Exercise goal:
Somewhere below, one line contains "Task: Select the False radio for Faulty Gauge" and a later line contains "The image size is (1307, 924).". Output those two lines and everything between them exactly, and nothing else.

Records for the task:
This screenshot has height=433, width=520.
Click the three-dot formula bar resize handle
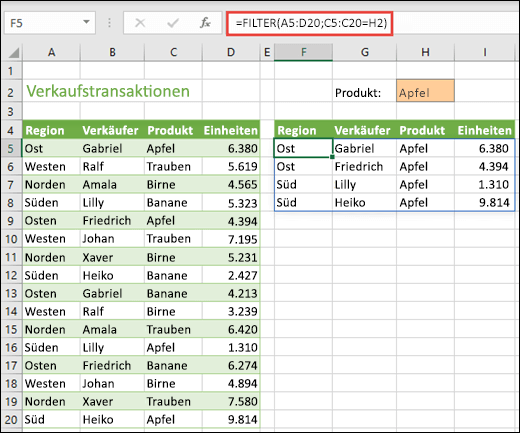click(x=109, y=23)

==

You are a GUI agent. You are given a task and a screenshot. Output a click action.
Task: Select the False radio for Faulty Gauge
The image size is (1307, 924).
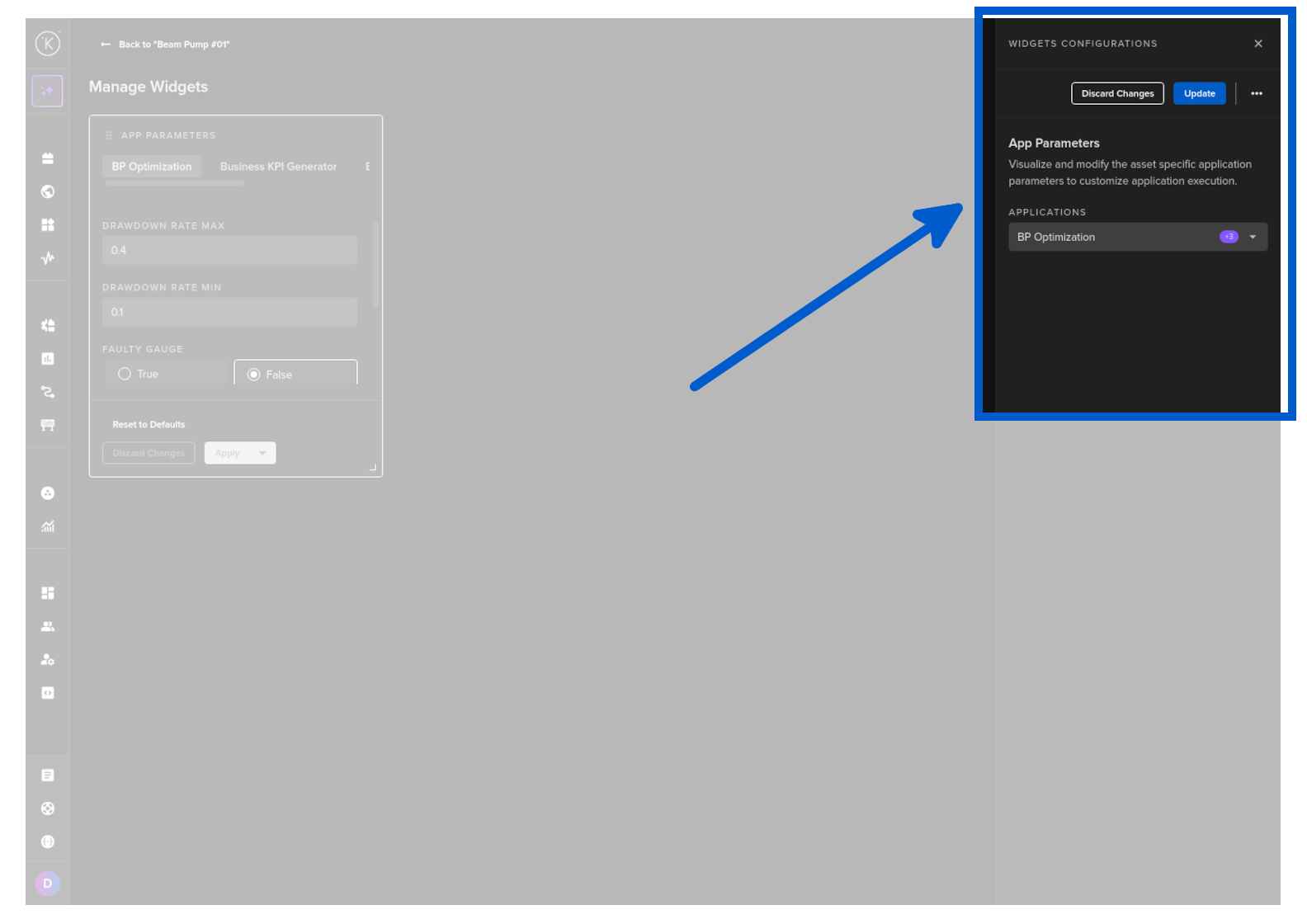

--

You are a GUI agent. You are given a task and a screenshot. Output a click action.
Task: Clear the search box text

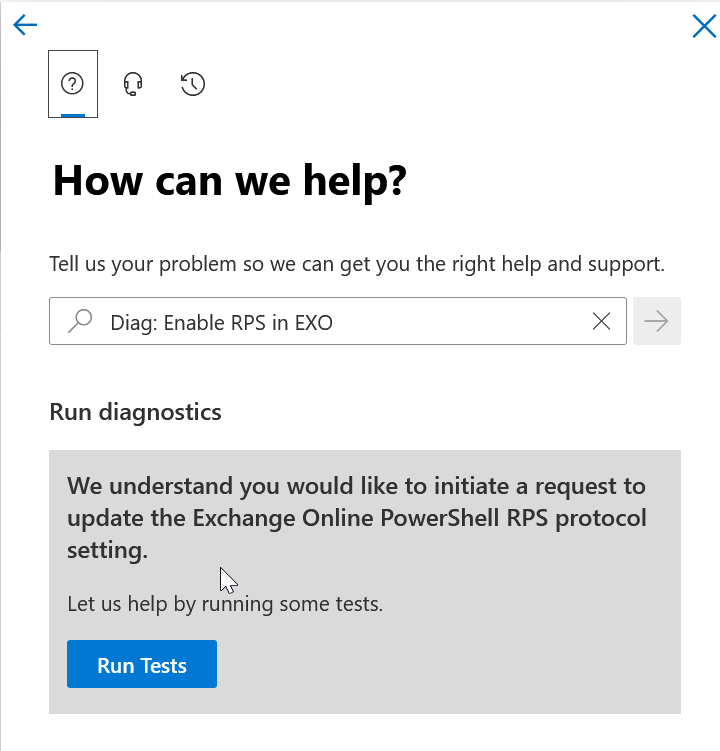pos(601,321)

Response for this exercise:
Task: Select the False radio for Faulty Gauge
The image size is (1307, 924).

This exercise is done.